La Guinée ne doit plus se contenter d’un statut de « pays producteur », interchangeable. Elle est de fait un acteur indispensable dans le secteur de l’aluminium, et doit se comporter comme tel. Ce qui pourrait lui conférer un pouvoir de négociation immense, à condition d’en prendre pleinement conscience et d’en faire une doctrine assumée.

Dans le même esprit, le gisement de fer de Simandou mérite pleinement d’être intégré à cette réflexion doctrinale. Bien qu’il ne constitue pas un quasi-monopole naturel au sens strict, ses volumes colossaux, sa qualité exceptionnelle (plus de 65 % de teneur en fer) et sa rareté dans le monde en font un actif stratégique de premier ordre, digne des plus grandes attentions en matière de souveraineté.

Par ailleurs , en tant que doctrine, la notion de quasi-monopole naturel n’exige pas nécessairement une inscription formelle dans la loi ; elle relève d’abord d’une vision stratégique d’État, appelée à orienter nos choix diplomatiques, contractuels et industriels. Elle doit s’incarner dans notre communication officielle, refléter une posture mentale affirmée, et guider notre capacité à maîtriser le calendrier et imposer notre tempo.

A travers cette orientation doctrinale, nous affirmons à nos partenaires que nous avons pleinement conscience de notre position unique sur le marché mondial. Certes, nous ne disposons pas encore de vos technologies, ni de votre capacité financière ou de votre expérience industrielle, mais nous avons les ressources elles-mêmes, et nous savons que nous sommes incontournables, notamment sur le marché mondial de la bauxite ainsi que celui de l’acier.

Il ne s’agit pas ici de céder à une tentation souverainiste réactionnaire, mais d’assumer avec lucidité une nouvelle approche, désormais, la gestion de nos ressources obéira d’abord à nos intérêts nationaux stratégiques, sans pour autant remettre en cause les intérêts légitimes de nos partenaires.

Les implications concrètes de cette nouvelle doctrine stratégique (en cours d’élaboration) feront l’objet d’un article spécifique prochainement.

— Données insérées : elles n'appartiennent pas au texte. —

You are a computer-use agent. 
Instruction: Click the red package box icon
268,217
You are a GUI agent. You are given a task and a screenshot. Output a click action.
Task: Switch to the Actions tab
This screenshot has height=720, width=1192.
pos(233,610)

  1. Renouvellement sémantique aux conséquences stratégiques (JPK)

Dans le même ordre d’idées, l’intégration de la notion de « participation souveraine » dans le Code minier guinéen, proposée et défendue vigoureusement par le Dr Jean-Paul Kotembouno, représente une rupture sémantique majeure aux implications juridiques et stratégiques profondes. JPK pourrait mieux détailler les implications juridiques de cette nouvelle notion.

Mais sur le plan stratégique, contrairement à l’expression actuelle « participation non contributive », qui sous-entend la dépendance de la présence de l’État dans le capital à la « bienveillance » des entreprises minières sans légitimité réelle, la notion de participation souveraine opère un basculement, dans la mesure où elle réaffirme que la présence de l’État dans le capital d’une entreprise exploitant une ressource naturelle ne procède pas d’un privilège gracieusement consenti, mais d’un droit fondamental, basé sur le principe de souveraineté permanente de l’État sur ses ressources naturelles.

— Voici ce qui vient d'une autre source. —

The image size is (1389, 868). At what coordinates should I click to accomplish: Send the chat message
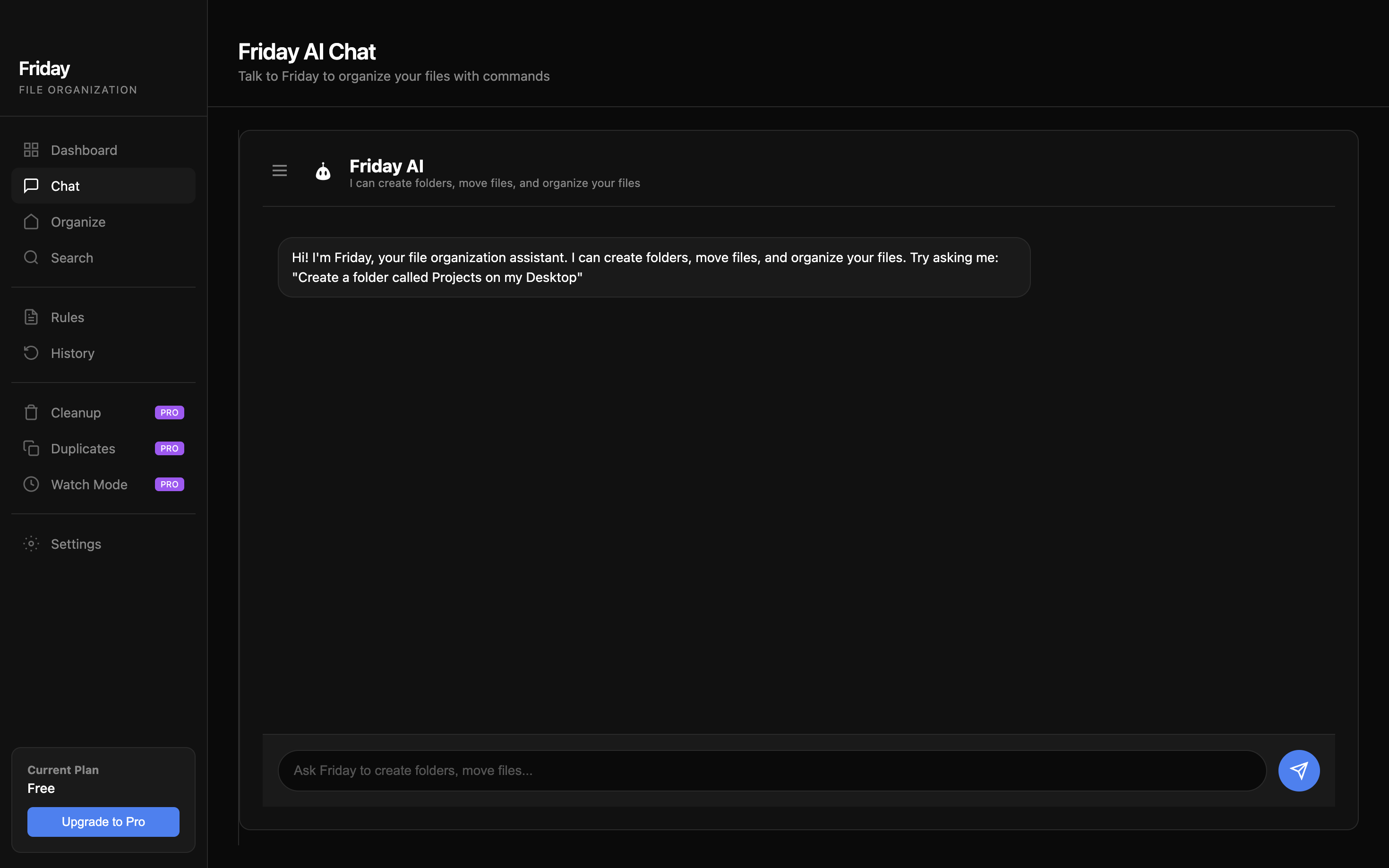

Ce terme légitime clairement la présence de l’État dans le capital des sociétés minières, en contrepartie de la mise à disposition de la ressource naturelle elle-même, matérialisée par l’octroi d’un permis. Une légitimité internationale basée directement sur la résolution 1803 des Nations Unies de 1962.

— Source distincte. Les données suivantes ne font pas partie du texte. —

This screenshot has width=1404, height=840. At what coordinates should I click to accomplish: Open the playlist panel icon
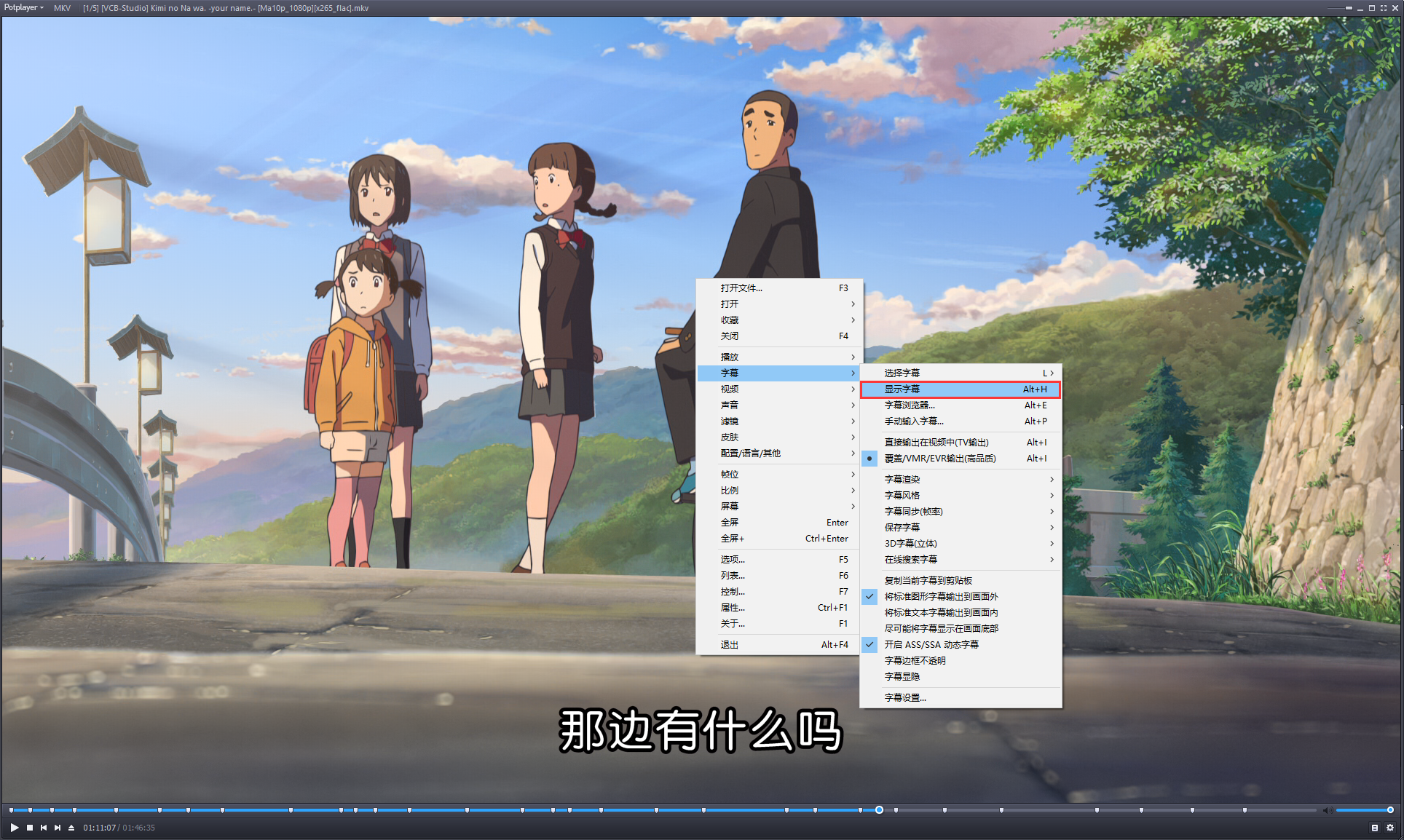click(1375, 828)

Elle positionne l’État comme un acteur stratégique actif, garant des intérêts nationaux sur l’ensemble de la chaîne de valeur minière.

Elle constitue ainsi la première traduction formelle et concrète de la doctrine du quasi-monopole naturel, une manière pour l’État de passer d’un statut d’observateur à celui de co-acteur pleinement souverain.